Наконец мы тронулись. Утро было светлое, солнечное и обещало жаркий день. Трава, улитая дождем, блестела под косыми лучами солнца матовым блеском, словно опушенная инеем. По дороге во множестве пестрели лужи.
– С богом! трогай! – дал сигнал конвоировавший урядник.
– Счастливо! – откликнулись ему из толпы.
В другой губернии, наверное, нашлись бы кандалы или, по крайней мере, конские путы, но в Тверской губернии, по-видимому, самое представление об этих орудиях истязания исчезло навсегда. В другой губернии нам непременно, от времени до времени, "накладывали" бы, а в Тверской губернии самой потребности в "накладывании" никто не ощущал. Вот какая это губерния. Долг, один только долг! без послаблений, но и без присовокуплений! – таков был девиз Тверской губернии еще в то время, когда Тверь боролась с коварной Москвой и Москва ее за это слопала. Таким же остался он и теперь. А урядник к сему присовокуплял: ужо разберут! – что также свидетельствовало о легальности, ибо в других губерниях урядники говорят: ужо покажут, как Кузькину мать зовут!
Мы шли вольным аллюром и рассуждали, что лучше: благосклонная ли легальность без послаблений или благожелательный произвол, тоже без послаблений? И все как-то у нас выходило: все равно.
Но, в сущности, было далеко не все равно, и Глумов совершенно основательно заметил, что легальность без послаблений есть уже как бы заря правового порядка. И когда мы рассмотрели вопрос со всех сторон, то должны были согласиться с Глумовым. И это нас утешило.

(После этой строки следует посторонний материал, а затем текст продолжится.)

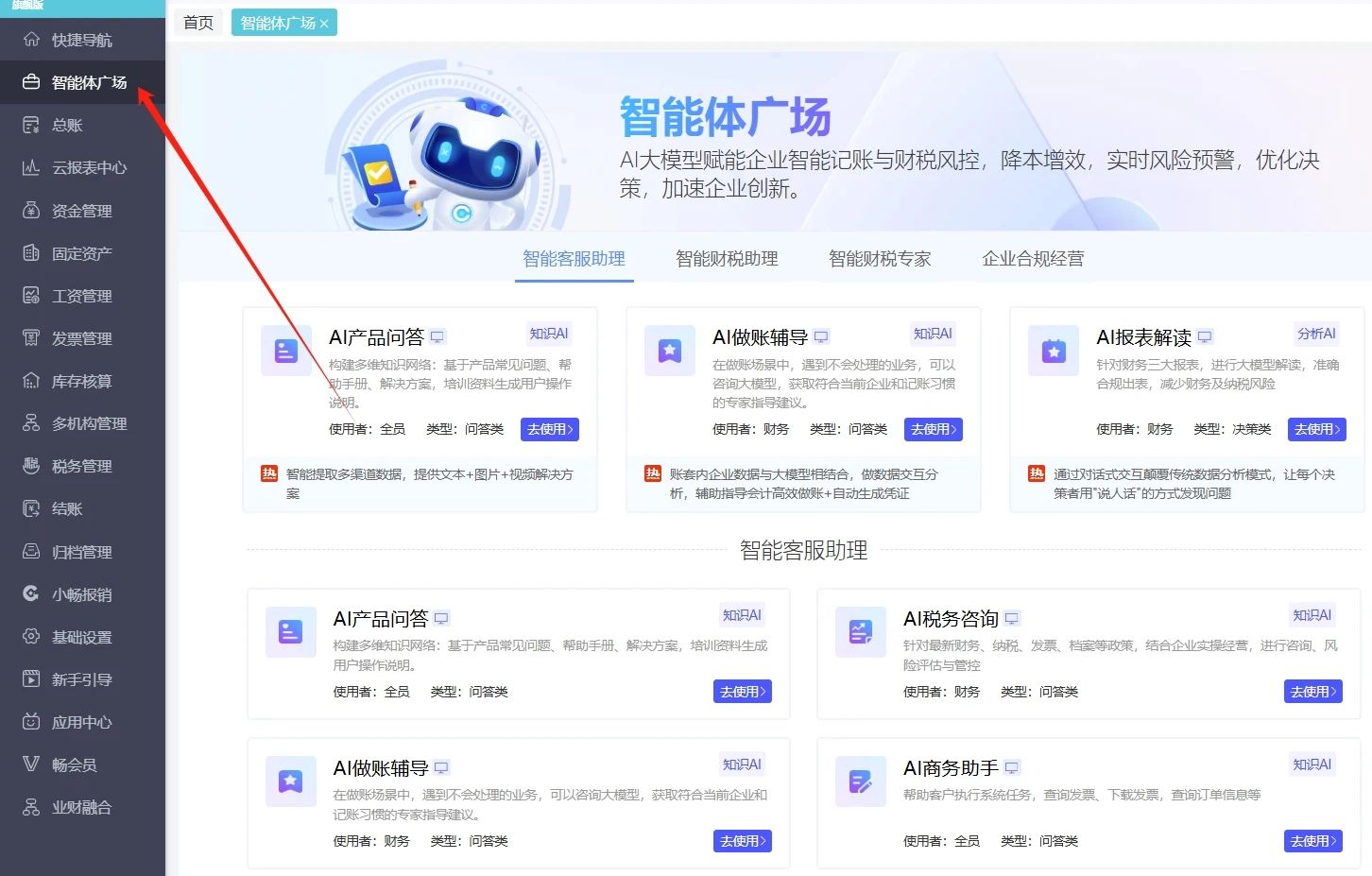The width and height of the screenshot is (1372, 876).
Task: Switch to the 智能财税助理 category tab
Action: tap(726, 258)
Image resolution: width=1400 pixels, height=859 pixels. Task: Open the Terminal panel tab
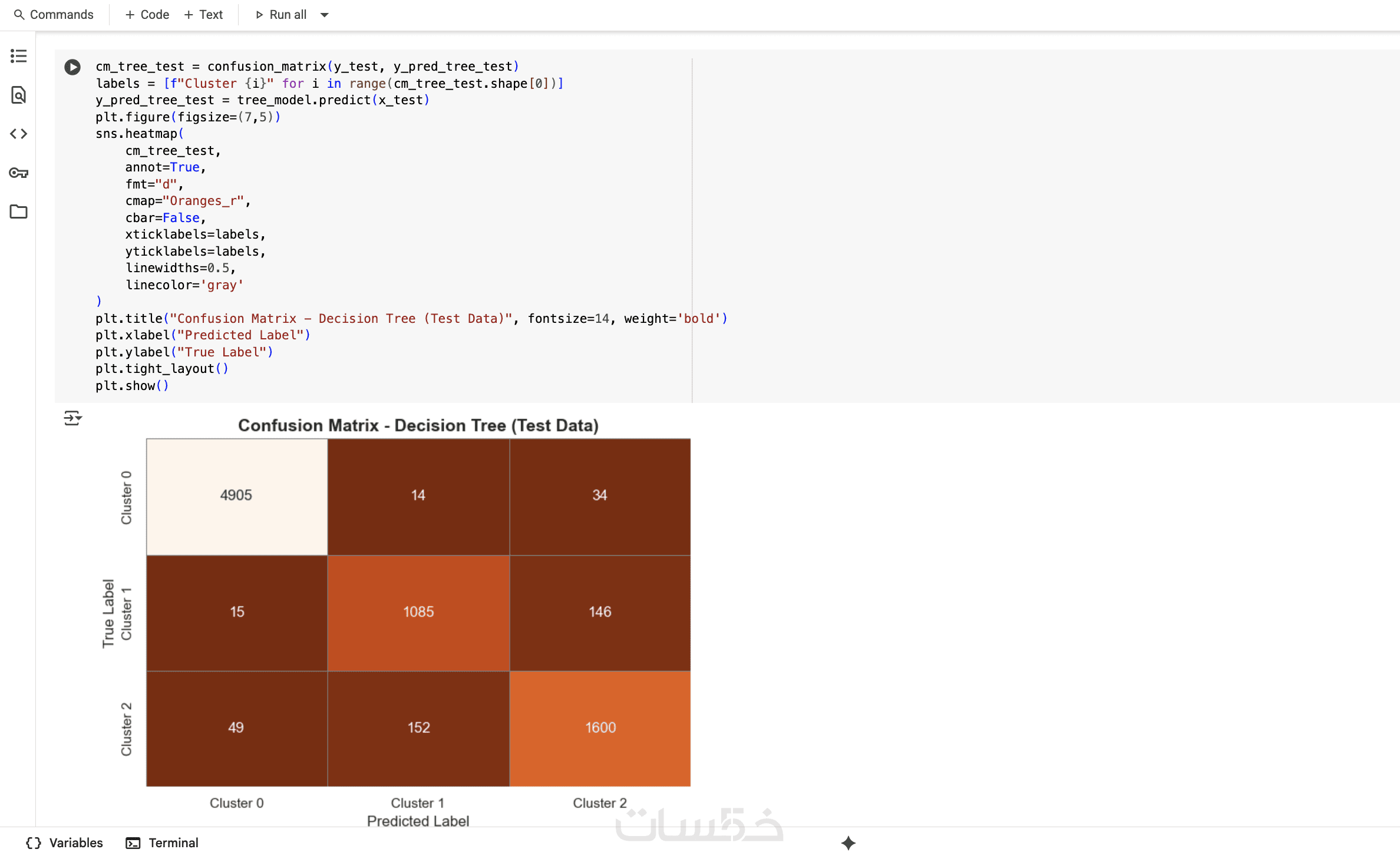pos(162,843)
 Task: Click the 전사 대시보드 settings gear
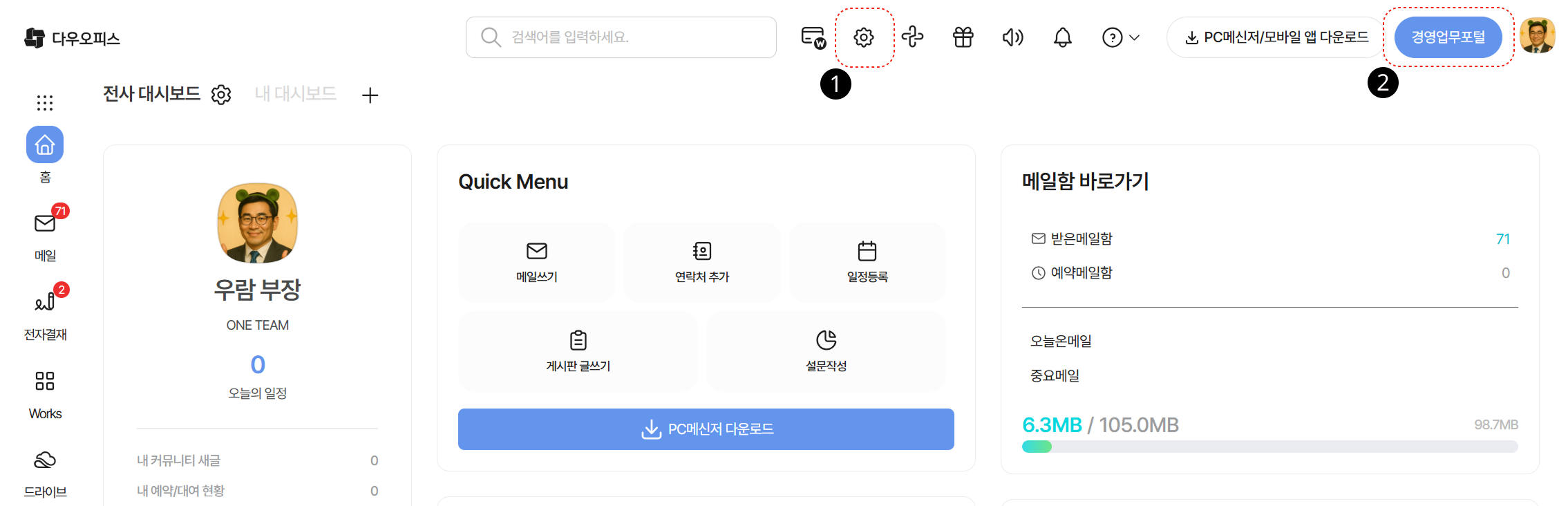click(221, 95)
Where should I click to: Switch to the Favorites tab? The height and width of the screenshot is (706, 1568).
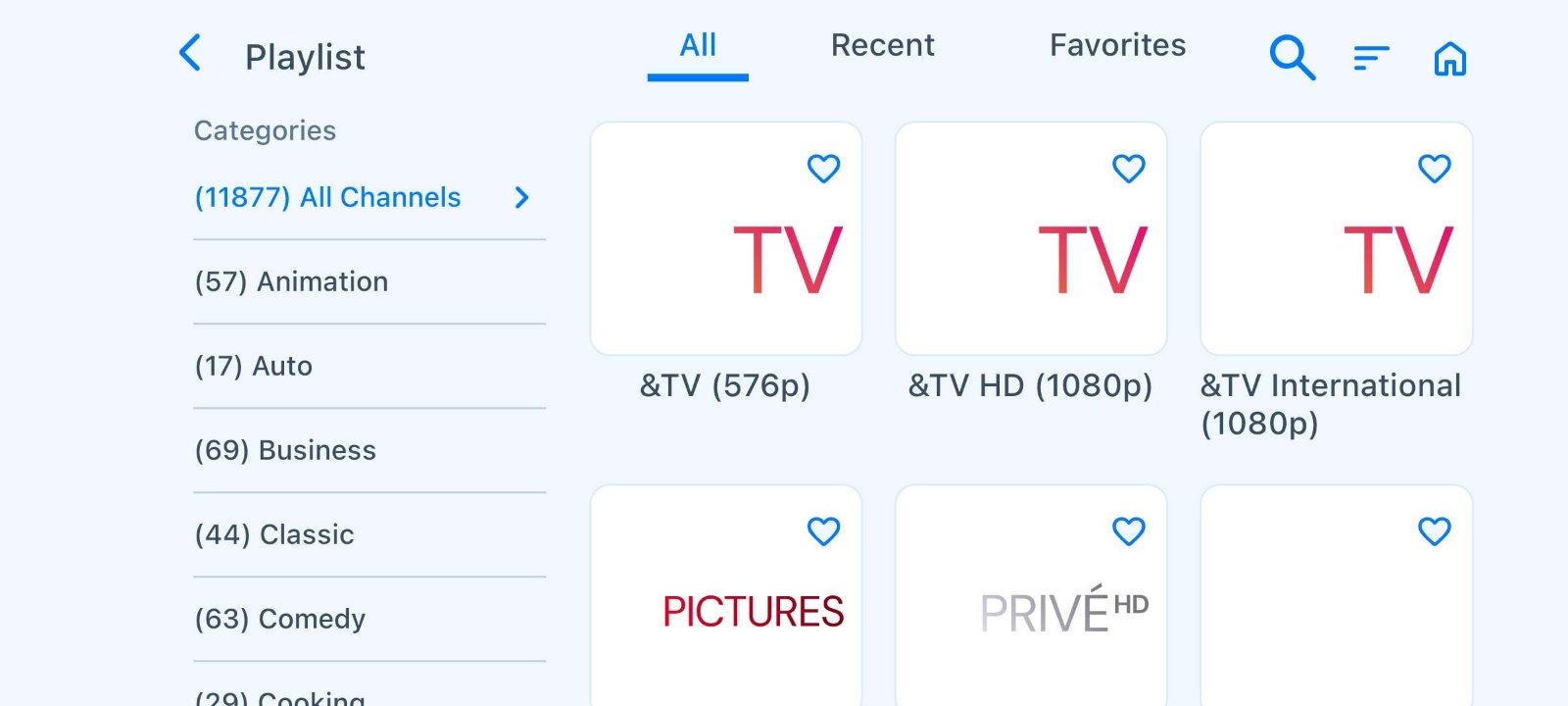[x=1117, y=46]
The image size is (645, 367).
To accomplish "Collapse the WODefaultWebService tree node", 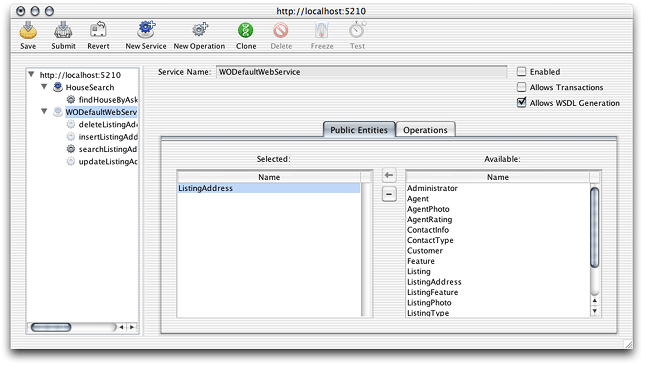I will pos(44,111).
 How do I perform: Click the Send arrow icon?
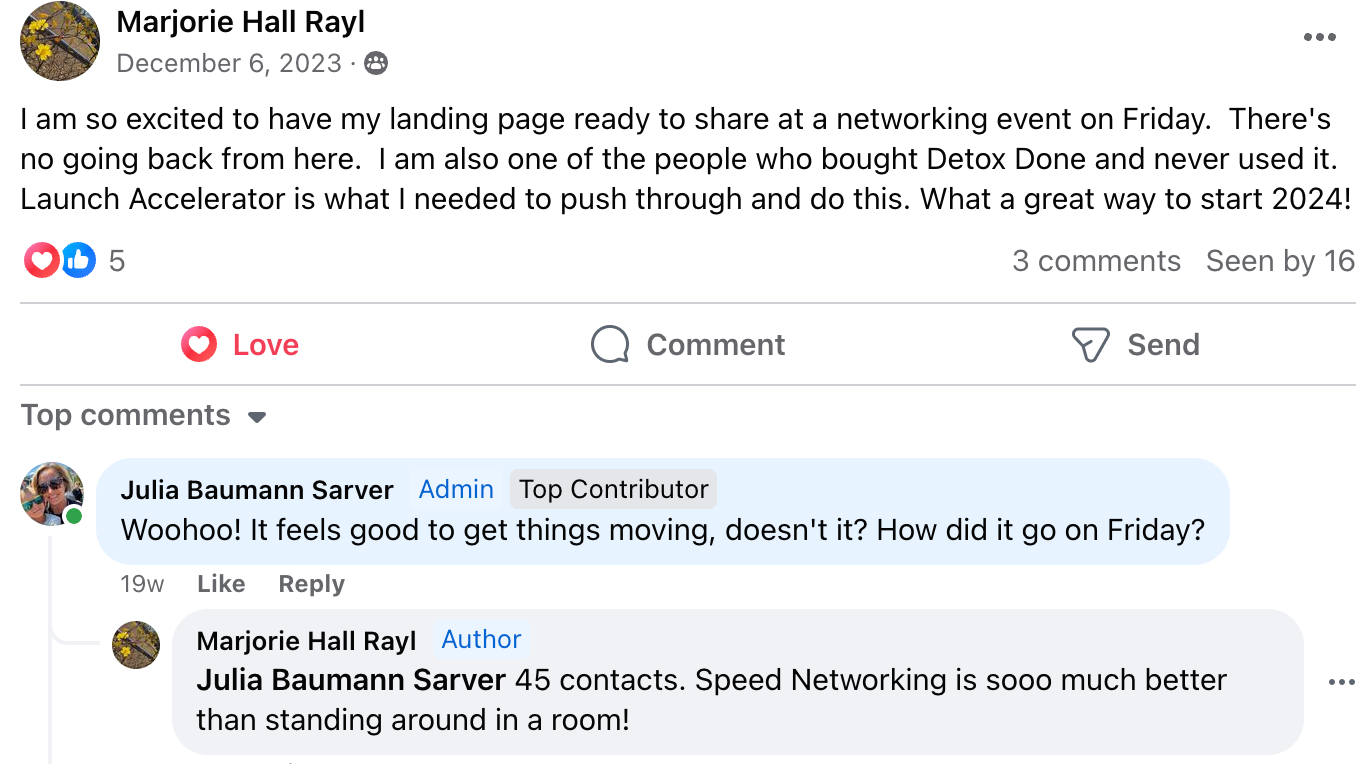[x=1090, y=345]
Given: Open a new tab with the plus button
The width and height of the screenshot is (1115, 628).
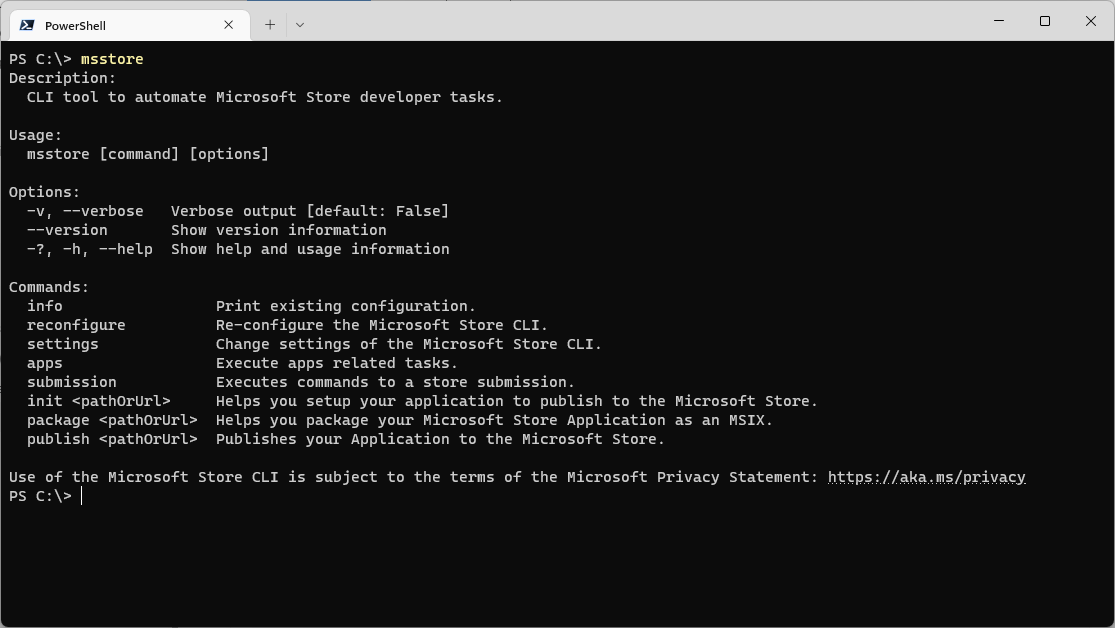Looking at the screenshot, I should coord(270,25).
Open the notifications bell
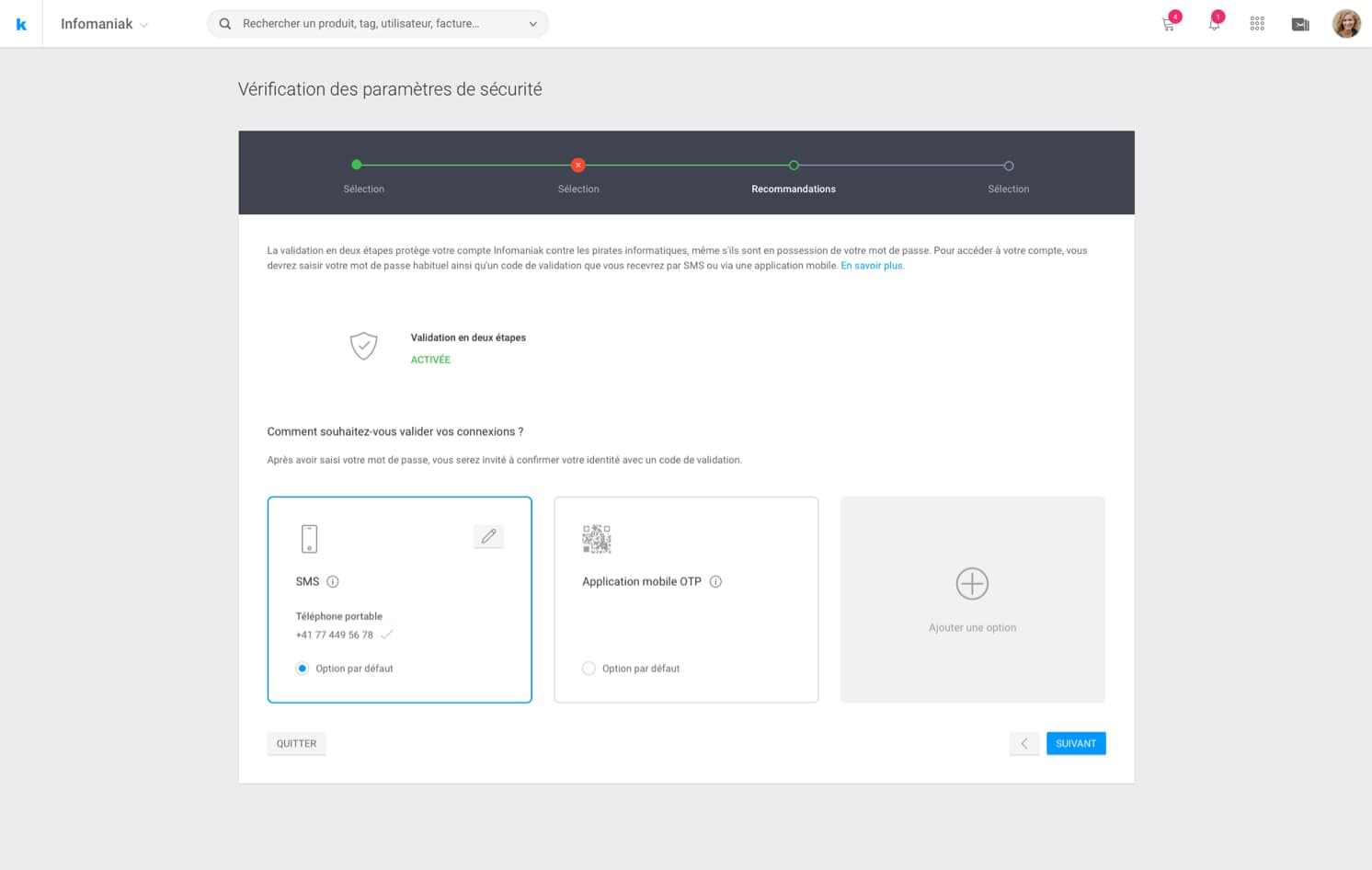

Такова Тверская губерния. Искони она вопиет: наказывайте! жмите из нас масло! – но по закону! И ее наказывают.
Урядник тоже вступил с нами в собеседование и укреплял в нас веру в корчевское правосудие. Это был лихой малый, по происхождению дворянин, а по убеждениям принадлежал к либеральному лагерю. Он служил в урядниках в ожидании правового порядка и тяготился своим званием. И ежели сносил это иго без явного ропота, то потому только, что дома, по его словам, жрать было нечего, а он имел наклонность к еде. Поэтому, когда я ему дал пару каленых яиц из числа пожертвованных, он с чувством пожал мне руку и попросил кусок ватрушки.
– А насчет Корчевы вы не беспокойтесь, – сказал он, – у нас все по закону. Коли есть закон – шабаш, коли нет закона – милости просим в кутузку.
– Стало быть, и коли есть закон, и коли нет его…
– Ну да, уж это во всяком случае.
И, погодя немного, прибавил:
– Вот когда правовой порядок выйдет, тогда и урядником веселее служить будет. Сейчас это пришел, взял "его"… за что? что за причина? – Пожалуйте! там разберут!
– Да ведь и нынче, вы сами сейчас говорили, разберут?
– Разберут, да не так. Нынче – разберут, а тогда – решат. Нынче без прав пропишут, а тогда – по правам прописывать станут. Ни лишков, ни недостачи – ни-ни! В препорцию.